Falathren, my daughter, races ahead with her hair flying behind her, seizing her brother in a crushing embrace the instant his boots touch the ground. Others rush forward as well, men and women and children, with voices rising in joy and excitement, but I cannot seem to move. I think that in my heart I knew all along, but I could not bear to lose the last kernel of hope. The loss of it crushes me now, and I understand finally how Nelaer seemed so small and diminished in her grief. A snatch of his voice drifts across my memory, and suddenly I crave him so desperately I do not think I can take another breath.

A silence has fallen over the chattering crowd, and I realize they are looking at me. Pity is in their eyes; pity at my grief; or am I right to imagine it is mixed with resentment? Truly my grief must be an unwelcome guest at this gathering of joy. Even Brandol looks guilty, and with bitterness I see that he is as exuberant as the rest. Of course he is. For him, Halbarad has been dead for two months or more. The grief of the Grey Company has been steadily fading, while the promise of this joyous reunion has sustained them through the journey home and trials so bitter I can scarce imagine them. They will miss Halbarad, honor him, drink a toast to his courage and get on with the business of living. It is the way of life.

Húrin approaches me with tears in his eyes. Neither of us can speak, so I simply pull him into my arms and hold him as he cries silent tears.
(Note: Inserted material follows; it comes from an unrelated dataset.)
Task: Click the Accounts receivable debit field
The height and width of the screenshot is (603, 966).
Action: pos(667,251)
Finally he pulls away and straightens. "I am sorry, Mother."

I look at him, wondering when my baby grew into this tall, lean warrior. "You have nothing to be sorry for, child."

He glances down at his hip and unstraps his father's sword. As Halbarad's only surviving son, it will go to him, but custom demands that it first be presented to me, the widow. I take the hilt in my hands one last time now, this weapon I have lived with for as long as I lived with its owner. How many times did I scold him for leaving it lying on the bed or the kitchen table? I see that the grip is badly gouged, and one end of the hand guard is broken off. I draw the blade and find it snapped off near the tip. My stomach lurches as I imagine the final moments of my husband's life; draining away not peacefully in the arms of his loved ones but broken and bleeding on a muddy battlefield. "King Elessar offered to repair it," Húrin says, somewhat uncertainly. "I told him it will be kept in our family just as it is."

King Elessar. So Halbarad's dream has come true, after all. "You did right," I say, sheathing it and handing it back to him. "The time for swords is over." I look to Brandol and smile. It is indeed, finally over. He has earned the joy of this day and he will have it. We will all have it. I resolve for the sake of my husband's love of this people that as I once held back my joy to give grief its due, so now I will do the same for joy.

Later, Húrin presents me with another gift -- a drawing he made of Minas Tirith with the banners of the King flying high on the ramparts. He explains to me that he wanted me to see what it was his father died for, but I need no drawing for that. As I look at my son, I already know.